> _Supplied passage_
========================================

Alabama vs. Notre Dame: How did they get to the BCS title game?

Alabama vs. Notre Dame: How did they get to the BCS title game?

Bobby Lussier, Staff Writer

With the college football regular season coming to a close, only two teams are left standing in contention for the national title. One of them is a high powered defensive monster that still holds the title of national champion from last year. The other one is such a surprising success story that it wasn’t even ranked as a top 25 team at the beginning of the year. Yet somehow these underdogs have emerged unbeaten from the regular season.

In college football, there are 124 schools in the 1A division, and as the regular season progresses, the BCS, or Bowl Championship Series, releases their rankings of the top 25 teams in the nation after every weekend of play. Once the season ends, the two top-ranked teams play for the national championship in January. After a long and hard-fought season, these two teams have fallen into place, and the time and place has been set for the big game, between the universities of Alabama and Notre Dame.

From the first week of the season, it was quite clear that Alabama was a dominant force that had an excellent chance to make it back to the championship, giving up just 14 points in their first three games and scoring 128 over that same span. Alabama has always been characterized by its formidable defense and in-your-face rushing attack, and this scheme is what has made head coach Nick Saban one of the most famous college football coaches in history. This scheme also allowed the Crimson Tide to the national title a year ago. Leading the Tide on offense is the monstrous 220-pound Eddie Lacey at running back with 16 touchdowns, and the incredibly accurate senior AJ McCarron at quarterback, who has thrown only three interceptions all year.

========================================

> _Stored data_

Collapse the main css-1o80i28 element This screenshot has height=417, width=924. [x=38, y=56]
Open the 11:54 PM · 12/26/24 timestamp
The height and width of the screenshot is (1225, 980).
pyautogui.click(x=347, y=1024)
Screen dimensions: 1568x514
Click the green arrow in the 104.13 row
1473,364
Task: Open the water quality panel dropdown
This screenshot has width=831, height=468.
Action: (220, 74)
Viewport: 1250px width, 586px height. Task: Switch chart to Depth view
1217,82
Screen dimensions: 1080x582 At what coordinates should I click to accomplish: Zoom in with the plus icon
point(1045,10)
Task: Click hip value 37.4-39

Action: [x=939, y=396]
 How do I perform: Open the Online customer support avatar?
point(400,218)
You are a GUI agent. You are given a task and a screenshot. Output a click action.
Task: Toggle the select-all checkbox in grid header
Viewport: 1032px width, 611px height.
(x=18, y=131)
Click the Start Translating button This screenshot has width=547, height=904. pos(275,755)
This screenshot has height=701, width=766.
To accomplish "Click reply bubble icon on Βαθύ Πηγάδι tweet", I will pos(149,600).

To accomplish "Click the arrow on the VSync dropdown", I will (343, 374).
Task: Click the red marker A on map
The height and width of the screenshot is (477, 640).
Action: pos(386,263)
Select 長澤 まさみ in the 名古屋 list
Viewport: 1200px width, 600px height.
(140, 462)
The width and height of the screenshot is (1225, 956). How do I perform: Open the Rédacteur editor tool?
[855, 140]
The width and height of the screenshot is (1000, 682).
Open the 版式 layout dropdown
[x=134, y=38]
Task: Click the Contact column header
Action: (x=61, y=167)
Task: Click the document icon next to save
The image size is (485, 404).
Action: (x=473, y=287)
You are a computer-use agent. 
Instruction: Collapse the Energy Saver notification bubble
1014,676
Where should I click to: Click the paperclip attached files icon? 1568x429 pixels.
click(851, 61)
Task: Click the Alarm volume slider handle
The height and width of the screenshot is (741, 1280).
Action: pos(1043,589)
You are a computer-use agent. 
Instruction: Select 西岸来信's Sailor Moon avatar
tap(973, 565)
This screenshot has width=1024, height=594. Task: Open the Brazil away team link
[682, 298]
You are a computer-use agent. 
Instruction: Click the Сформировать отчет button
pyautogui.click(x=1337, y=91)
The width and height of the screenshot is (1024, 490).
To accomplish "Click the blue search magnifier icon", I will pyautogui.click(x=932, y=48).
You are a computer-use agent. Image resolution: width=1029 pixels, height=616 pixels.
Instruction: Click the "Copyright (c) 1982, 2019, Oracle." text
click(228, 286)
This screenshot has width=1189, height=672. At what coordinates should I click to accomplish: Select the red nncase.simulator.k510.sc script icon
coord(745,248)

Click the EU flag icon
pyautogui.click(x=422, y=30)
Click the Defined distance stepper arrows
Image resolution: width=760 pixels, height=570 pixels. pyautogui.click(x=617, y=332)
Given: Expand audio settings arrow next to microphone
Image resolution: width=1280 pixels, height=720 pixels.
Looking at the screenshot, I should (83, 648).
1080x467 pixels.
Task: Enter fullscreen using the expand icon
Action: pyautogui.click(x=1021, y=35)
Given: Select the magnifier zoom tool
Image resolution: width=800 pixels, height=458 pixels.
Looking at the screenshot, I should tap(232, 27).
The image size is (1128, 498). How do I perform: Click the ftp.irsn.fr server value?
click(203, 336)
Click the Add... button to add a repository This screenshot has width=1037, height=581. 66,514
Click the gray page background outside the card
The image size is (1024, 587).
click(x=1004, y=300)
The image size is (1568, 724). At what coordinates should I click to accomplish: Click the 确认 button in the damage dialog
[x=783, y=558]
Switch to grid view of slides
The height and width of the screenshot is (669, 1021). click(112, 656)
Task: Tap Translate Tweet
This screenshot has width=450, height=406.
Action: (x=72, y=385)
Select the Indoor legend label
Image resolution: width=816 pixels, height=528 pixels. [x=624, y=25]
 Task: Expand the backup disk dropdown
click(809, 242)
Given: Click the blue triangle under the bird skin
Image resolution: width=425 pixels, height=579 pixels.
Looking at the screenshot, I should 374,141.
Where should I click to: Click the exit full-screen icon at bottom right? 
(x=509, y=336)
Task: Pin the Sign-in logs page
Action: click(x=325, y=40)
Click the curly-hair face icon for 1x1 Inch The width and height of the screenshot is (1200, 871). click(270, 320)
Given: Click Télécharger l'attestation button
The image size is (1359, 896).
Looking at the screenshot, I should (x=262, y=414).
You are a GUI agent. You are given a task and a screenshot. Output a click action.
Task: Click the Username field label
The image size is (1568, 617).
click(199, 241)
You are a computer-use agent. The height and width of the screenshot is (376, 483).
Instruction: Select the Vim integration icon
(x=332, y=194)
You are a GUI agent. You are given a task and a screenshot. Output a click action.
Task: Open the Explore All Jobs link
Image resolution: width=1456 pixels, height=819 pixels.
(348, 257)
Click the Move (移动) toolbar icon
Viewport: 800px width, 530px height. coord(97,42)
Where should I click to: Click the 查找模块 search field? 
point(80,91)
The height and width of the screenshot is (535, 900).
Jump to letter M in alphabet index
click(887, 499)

========================================

> _Exercise requirements_
A - According to the article on Alabama and Notre Dame's path to the BCS title game, how many schools are in college football's 1A division?
B - Extend the article on Alabama and Notre Dame's road to the BCS title game, picking up after its last sentence.

> _Responses by task_
A - 124

B -
Notre Dame, like Alabama, is one of the most storied collegiate football programs in the nation. These two teams carry the second and third most national titles in the history of the sport, trailing only Michigan. However, Notre Dame’s football program has not been as elite as it usually is over the past decade, sporting a disappointing .576 winning percentage. Notre Dame was projected by many to continue along the path of mediocrity this season, but instead they rose to the occasion and fought hard to earn an undefeated record. Unlike the road of Alabama, Notre Dame’s path to the championship game wasn’t so easy, and their exciting finishes kept fans on the edge of their seats all year. This prestigious program stationed in South Bend Indiana has won half of their 12 games by 9 points or less, including 2 overtime victories, leading to a margin of victory that ranked outside of the top 10. Alabama, however, donned a margin of victory that ranked second in the nation, despite their devastating loss late in the season to Heisman trophy-winner Johnny Manziel and Texas A&M, the only outstanding blemish on an otherwise flawless season. Notre Dame relies on its nation-leading defense, lead by Heisman finalist Manti Te’o. The offense for Notre Dame does not have an explosive play maker, an unusual trait for a successful college program, but when they needed a big play late in the game, someone would step up and provide it for them. This is a risky way to play the game, because there is no one person to trust with the ball in big spots, but it unifies the team as one and makes every member a contributor to their perfect season.

From all of these outstanding statistics, one enormous question surfaces: Who is the better team? This question will remain unanswered until Monday, January 7, when the two teams attempt to finish what they started back in August. Will the powerhouse of Alabama steamroll over the fearsome Notre Dame defense as they have done with many teams this year, or will the Fighting Irish find a way to pull it out and win one more?